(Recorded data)
----------------

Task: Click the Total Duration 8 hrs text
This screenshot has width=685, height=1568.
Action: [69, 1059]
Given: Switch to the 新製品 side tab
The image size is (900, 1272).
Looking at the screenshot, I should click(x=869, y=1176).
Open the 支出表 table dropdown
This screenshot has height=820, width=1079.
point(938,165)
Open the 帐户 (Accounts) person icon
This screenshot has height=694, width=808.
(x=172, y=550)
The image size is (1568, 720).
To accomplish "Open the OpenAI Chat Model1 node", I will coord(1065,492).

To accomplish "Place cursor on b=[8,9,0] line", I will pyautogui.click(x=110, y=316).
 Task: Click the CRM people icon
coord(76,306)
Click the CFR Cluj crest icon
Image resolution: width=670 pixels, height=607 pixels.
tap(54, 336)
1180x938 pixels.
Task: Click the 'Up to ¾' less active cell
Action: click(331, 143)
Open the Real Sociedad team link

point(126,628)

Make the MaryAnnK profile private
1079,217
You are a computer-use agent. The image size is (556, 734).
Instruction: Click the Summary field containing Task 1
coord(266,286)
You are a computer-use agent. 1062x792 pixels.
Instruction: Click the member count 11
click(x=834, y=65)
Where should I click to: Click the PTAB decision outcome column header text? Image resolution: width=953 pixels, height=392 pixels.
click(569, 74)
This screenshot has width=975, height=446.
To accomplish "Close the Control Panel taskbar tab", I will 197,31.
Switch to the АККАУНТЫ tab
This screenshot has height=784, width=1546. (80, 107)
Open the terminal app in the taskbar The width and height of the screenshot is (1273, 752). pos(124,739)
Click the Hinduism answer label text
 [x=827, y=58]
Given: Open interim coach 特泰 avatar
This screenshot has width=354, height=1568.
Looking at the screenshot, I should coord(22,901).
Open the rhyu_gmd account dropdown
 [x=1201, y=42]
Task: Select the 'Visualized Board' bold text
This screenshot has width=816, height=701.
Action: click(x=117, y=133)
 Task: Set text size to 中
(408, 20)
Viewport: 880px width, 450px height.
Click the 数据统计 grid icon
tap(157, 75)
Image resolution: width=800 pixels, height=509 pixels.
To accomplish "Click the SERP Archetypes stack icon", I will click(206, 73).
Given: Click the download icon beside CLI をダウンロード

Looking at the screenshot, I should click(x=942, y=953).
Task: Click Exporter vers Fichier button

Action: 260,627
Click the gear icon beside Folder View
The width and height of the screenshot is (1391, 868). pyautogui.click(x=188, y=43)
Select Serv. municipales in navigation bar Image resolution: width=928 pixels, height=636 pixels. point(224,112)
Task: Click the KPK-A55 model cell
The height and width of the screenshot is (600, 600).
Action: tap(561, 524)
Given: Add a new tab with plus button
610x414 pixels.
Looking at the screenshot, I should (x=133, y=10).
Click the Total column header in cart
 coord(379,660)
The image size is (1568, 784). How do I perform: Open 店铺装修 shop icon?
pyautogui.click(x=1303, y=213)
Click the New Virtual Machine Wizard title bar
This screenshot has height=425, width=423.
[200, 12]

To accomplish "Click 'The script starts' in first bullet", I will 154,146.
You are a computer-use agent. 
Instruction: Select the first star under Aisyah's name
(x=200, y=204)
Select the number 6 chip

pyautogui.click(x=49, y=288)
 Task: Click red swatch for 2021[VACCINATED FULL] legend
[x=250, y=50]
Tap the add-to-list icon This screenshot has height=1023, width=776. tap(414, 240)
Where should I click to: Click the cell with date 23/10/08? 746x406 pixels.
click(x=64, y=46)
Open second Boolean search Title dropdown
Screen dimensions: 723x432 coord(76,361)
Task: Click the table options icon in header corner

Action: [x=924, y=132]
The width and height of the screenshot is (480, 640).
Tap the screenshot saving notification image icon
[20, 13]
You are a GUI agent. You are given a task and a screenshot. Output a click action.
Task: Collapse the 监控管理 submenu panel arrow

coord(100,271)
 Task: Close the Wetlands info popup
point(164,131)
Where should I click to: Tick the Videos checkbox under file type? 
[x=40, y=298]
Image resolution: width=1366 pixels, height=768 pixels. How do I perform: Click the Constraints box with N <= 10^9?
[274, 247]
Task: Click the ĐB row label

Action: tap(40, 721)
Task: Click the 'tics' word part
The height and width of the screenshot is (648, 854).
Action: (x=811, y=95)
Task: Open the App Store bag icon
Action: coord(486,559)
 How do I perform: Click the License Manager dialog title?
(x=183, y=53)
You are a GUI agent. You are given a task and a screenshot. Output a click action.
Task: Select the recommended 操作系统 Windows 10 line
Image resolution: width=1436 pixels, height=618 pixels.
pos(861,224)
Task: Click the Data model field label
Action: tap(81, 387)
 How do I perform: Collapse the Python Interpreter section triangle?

----------------

**Try it:** In full and without alteration, reproduce the records above.

**Your solution:**
Task: Click the Total Duration 8 hrs text
This screenshot has width=685, height=1568.
Action: [69, 1059]
Given: Switch to the 新製品 side tab
The image size is (900, 1272).
Looking at the screenshot, I should click(x=869, y=1176).
Open the 支出表 table dropdown
This screenshot has height=820, width=1079.
point(938,165)
Open the 帐户 (Accounts) person icon
This screenshot has height=694, width=808.
(x=172, y=550)
The image size is (1568, 720).
To accomplish "Open the OpenAI Chat Model1 node", I will coord(1065,492).

To accomplish "Place cursor on b=[8,9,0] line", I will pyautogui.click(x=110, y=316).
 Task: Click the CRM people icon
coord(76,306)
Click the CFR Cluj crest icon
Image resolution: width=670 pixels, height=607 pixels.
tap(54, 336)
1180x938 pixels.
Task: Click the 'Up to ¾' less active cell
Action: click(331, 143)
Open the Real Sociedad team link

point(126,628)

Make the MaryAnnK profile private
1079,217
You are a computer-use agent. The image size is (556, 734).
Instruction: Click the Summary field containing Task 1
coord(266,286)
You are a computer-use agent. 1062x792 pixels.
Instruction: Click the member count 11
click(x=834, y=65)
Where should I click to: Click the PTAB decision outcome column header text? Image resolution: width=953 pixels, height=392 pixels.
click(569, 74)
This screenshot has width=975, height=446.
To accomplish "Close the Control Panel taskbar tab", I will 197,31.
Switch to the АККАУНТЫ tab
This screenshot has height=784, width=1546. (80, 107)
Open the terminal app in the taskbar The width and height of the screenshot is (1273, 752). pos(124,739)
Click the Hinduism answer label text
 [x=827, y=58]
Given: Open interim coach 特泰 avatar
This screenshot has width=354, height=1568.
Looking at the screenshot, I should coord(22,901).
Open the rhyu_gmd account dropdown
 [x=1201, y=42]
Task: Select the 'Visualized Board' bold text
This screenshot has width=816, height=701.
Action: click(x=117, y=133)
 Task: Set text size to 中
(408, 20)
Viewport: 880px width, 450px height.
Click the 数据统计 grid icon
tap(157, 75)
Image resolution: width=800 pixels, height=509 pixels.
To accomplish "Click the SERP Archetypes stack icon", I will click(206, 73).
Given: Click the download icon beside CLI をダウンロード

Looking at the screenshot, I should click(x=942, y=953).
Task: Click Exporter vers Fichier button

Action: 260,627
Click the gear icon beside Folder View
The width and height of the screenshot is (1391, 868). pyautogui.click(x=188, y=43)
Select Serv. municipales in navigation bar Image resolution: width=928 pixels, height=636 pixels. point(224,112)
Task: Click the KPK-A55 model cell
The height and width of the screenshot is (600, 600).
Action: tap(561, 524)
Given: Add a new tab with plus button
610x414 pixels.
Looking at the screenshot, I should (x=133, y=10).
Click the Total column header in cart
 coord(379,660)
The image size is (1568, 784). How do I perform: Open 店铺装修 shop icon?
pyautogui.click(x=1303, y=213)
Click the New Virtual Machine Wizard title bar
This screenshot has height=425, width=423.
[200, 12]

To accomplish "Click 'The script starts' in first bullet", I will 154,146.
You are a computer-use agent. 
Instruction: Select the first star under Aisyah's name
(x=200, y=204)
Select the number 6 chip

pyautogui.click(x=49, y=288)
 Task: Click red swatch for 2021[VACCINATED FULL] legend
[x=250, y=50]
Tap the add-to-list icon This screenshot has height=1023, width=776. tap(414, 240)
Where should I click to: Click the cell with date 23/10/08? 746x406 pixels.
click(x=64, y=46)
Open second Boolean search Title dropdown
Screen dimensions: 723x432 coord(76,361)
Task: Click the table options icon in header corner

Action: [x=924, y=132]
The width and height of the screenshot is (480, 640).
Tap the screenshot saving notification image icon
[20, 13]
You are a GUI agent. You are given a task and a screenshot. Output a click action.
Task: Collapse the 监控管理 submenu panel arrow

coord(100,271)
 Task: Close the Wetlands info popup
point(164,131)
Where should I click to: Tick the Videos checkbox under file type? 
[x=40, y=298]
Image resolution: width=1366 pixels, height=768 pixels. How do I perform: Click the Constraints box with N <= 10^9?
[274, 247]
Task: Click the ĐB row label

Action: tap(40, 721)
Task: Click the 'tics' word part
The height and width of the screenshot is (648, 854).
Action: (x=811, y=95)
Task: Open the App Store bag icon
Action: coord(486,559)
 How do I perform: Click the License Manager dialog title?
(x=183, y=53)
You are a GUI agent. You are given a task and a screenshot. Output a click action.
Task: Select the recommended 操作系统 Windows 10 line
Image resolution: width=1436 pixels, height=618 pixels.
pos(861,224)
Task: Click the Data model field label
Action: tap(81, 387)
 How do I perform: Collapse the Python Interpreter section triangle?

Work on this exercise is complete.